◆ **Exercise aim**:
Wherever "computer" occurs in the entries, copy the line that holds it.

◆ **Data shown**:
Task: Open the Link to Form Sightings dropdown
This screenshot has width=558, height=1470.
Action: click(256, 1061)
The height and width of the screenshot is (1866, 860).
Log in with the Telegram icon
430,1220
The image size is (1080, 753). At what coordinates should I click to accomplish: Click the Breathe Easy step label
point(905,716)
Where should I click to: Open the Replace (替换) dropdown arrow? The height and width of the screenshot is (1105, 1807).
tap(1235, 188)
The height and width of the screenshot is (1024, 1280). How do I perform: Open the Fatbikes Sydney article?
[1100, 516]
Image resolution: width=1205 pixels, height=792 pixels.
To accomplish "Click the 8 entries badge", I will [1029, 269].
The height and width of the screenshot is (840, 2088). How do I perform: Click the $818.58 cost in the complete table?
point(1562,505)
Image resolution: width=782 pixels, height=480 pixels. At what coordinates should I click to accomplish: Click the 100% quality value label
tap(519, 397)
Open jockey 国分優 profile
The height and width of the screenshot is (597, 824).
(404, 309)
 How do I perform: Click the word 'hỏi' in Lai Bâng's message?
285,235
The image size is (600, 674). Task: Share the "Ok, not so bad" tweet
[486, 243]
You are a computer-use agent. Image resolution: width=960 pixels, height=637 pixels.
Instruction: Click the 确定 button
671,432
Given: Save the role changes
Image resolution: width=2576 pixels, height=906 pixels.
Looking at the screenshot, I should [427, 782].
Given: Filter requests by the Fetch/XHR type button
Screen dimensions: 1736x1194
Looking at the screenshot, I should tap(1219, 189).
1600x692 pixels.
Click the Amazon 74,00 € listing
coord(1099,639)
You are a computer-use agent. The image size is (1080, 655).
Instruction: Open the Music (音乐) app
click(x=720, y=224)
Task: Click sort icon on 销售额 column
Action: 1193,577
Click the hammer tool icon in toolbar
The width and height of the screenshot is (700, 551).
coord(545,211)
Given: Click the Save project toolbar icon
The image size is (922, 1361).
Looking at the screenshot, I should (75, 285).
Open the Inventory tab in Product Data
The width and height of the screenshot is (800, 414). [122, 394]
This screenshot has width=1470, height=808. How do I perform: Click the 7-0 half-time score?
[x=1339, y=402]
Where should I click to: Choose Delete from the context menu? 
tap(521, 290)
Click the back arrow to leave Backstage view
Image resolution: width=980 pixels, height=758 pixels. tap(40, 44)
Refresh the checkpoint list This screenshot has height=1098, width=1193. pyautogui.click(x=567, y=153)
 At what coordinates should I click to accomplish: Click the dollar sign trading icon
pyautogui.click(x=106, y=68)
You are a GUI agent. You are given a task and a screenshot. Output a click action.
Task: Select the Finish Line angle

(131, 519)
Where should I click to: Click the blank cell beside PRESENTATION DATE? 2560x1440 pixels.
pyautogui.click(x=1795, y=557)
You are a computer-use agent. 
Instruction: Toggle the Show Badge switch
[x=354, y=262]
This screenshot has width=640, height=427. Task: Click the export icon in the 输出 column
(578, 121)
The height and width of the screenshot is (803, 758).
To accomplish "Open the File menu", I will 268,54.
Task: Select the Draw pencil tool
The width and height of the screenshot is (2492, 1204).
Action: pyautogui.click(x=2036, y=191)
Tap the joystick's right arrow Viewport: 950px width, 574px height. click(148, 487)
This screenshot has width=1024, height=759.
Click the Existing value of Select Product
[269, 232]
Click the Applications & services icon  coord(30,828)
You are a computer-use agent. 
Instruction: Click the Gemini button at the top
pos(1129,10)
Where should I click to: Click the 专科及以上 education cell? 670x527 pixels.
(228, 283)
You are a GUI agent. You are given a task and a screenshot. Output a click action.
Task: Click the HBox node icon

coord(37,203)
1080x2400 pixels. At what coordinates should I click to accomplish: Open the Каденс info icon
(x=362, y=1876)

◆ **Answer to this exercise**:
You are a computer-use agent. Image resolution: width=960 pixels, height=637 pixels.
You are a computer-use agent. The image size is (1080, 655).
You are a computer-use agent. 
You are a computer-use agent. 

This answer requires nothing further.